### ACTION ITEM
Would you reproduce the entries that follow exactly as they appear?
========================
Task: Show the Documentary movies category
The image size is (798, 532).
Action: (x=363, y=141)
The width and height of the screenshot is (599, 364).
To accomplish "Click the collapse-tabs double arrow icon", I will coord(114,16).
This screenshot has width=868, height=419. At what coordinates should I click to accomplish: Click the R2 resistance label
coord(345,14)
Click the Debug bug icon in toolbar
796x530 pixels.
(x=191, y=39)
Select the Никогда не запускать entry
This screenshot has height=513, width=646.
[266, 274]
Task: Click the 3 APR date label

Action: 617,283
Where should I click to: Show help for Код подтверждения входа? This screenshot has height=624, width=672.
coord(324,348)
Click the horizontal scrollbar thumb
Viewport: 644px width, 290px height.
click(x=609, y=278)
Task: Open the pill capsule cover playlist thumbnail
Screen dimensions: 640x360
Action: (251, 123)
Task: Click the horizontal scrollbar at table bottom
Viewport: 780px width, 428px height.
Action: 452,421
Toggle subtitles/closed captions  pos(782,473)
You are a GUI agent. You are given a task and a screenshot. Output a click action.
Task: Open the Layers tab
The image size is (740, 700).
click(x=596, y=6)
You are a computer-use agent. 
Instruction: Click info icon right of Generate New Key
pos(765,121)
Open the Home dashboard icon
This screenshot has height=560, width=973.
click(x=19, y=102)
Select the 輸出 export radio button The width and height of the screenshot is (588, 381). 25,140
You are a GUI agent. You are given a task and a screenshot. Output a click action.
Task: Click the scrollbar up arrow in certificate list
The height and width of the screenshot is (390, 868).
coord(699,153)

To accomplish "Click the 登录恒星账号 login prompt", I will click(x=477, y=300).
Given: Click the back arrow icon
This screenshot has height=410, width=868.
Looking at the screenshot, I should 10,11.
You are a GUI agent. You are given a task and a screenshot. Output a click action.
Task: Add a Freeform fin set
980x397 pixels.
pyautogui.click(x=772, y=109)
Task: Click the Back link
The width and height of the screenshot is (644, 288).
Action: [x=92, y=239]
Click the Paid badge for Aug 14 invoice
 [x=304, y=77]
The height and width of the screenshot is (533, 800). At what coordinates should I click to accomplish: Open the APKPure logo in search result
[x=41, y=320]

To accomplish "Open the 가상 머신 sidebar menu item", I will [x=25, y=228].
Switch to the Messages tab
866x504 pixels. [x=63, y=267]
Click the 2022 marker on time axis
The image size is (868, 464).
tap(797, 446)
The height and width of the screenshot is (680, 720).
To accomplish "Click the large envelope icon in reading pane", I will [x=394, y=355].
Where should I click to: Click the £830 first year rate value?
========================
### YOUR RESPONSE
Task: Show the Documentary movies category
The image size is (798, 532).
Action: (x=363, y=141)
The width and height of the screenshot is (599, 364).
To accomplish "Click the collapse-tabs double arrow icon", I will coord(114,16).
This screenshot has width=868, height=419. At what coordinates should I click to accomplish: Click the R2 resistance label
coord(345,14)
Click the Debug bug icon in toolbar
796x530 pixels.
(x=191, y=39)
Select the Никогда не запускать entry
This screenshot has height=513, width=646.
[266, 274]
Task: Click the 3 APR date label

Action: 617,283
Where should I click to: Show help for Код подтверждения входа? This screenshot has height=624, width=672.
coord(324,348)
Click the horizontal scrollbar thumb
Viewport: 644px width, 290px height.
click(x=609, y=278)
Task: Open the pill capsule cover playlist thumbnail
Screen dimensions: 640x360
Action: (251, 123)
Task: Click the horizontal scrollbar at table bottom
Viewport: 780px width, 428px height.
Action: 452,421
Toggle subtitles/closed captions  pos(782,473)
You are a GUI agent. You are given a task and a screenshot. Output a click action.
Task: Open the Layers tab
The image size is (740, 700).
click(x=596, y=6)
You are a computer-use agent. 
Instruction: Click info icon right of Generate New Key
pos(765,121)
Open the Home dashboard icon
This screenshot has height=560, width=973.
click(x=19, y=102)
Select the 輸出 export radio button The width and height of the screenshot is (588, 381). 25,140
You are a GUI agent. You are given a task and a screenshot. Output a click action.
Task: Click the scrollbar up arrow in certificate list
The height and width of the screenshot is (390, 868).
coord(699,153)

To accomplish "Click the 登录恒星账号 login prompt", I will click(x=477, y=300).
Given: Click the back arrow icon
This screenshot has height=410, width=868.
Looking at the screenshot, I should 10,11.
You are a GUI agent. You are given a task and a screenshot. Output a click action.
Task: Add a Freeform fin set
980x397 pixels.
pyautogui.click(x=772, y=109)
Task: Click the Back link
The width and height of the screenshot is (644, 288).
Action: [x=92, y=239]
Click the Paid badge for Aug 14 invoice
 [x=304, y=77]
The height and width of the screenshot is (533, 800). At what coordinates should I click to accomplish: Open the APKPure logo in search result
[x=41, y=320]

To accomplish "Open the 가상 머신 sidebar menu item", I will [x=25, y=228].
Switch to the Messages tab
866x504 pixels. [x=63, y=267]
Click the 2022 marker on time axis
The image size is (868, 464).
tap(797, 446)
The height and width of the screenshot is (680, 720).
To accomplish "Click the large envelope icon in reading pane", I will [x=394, y=355].
Where should I click to: Click the £830 first year rate value?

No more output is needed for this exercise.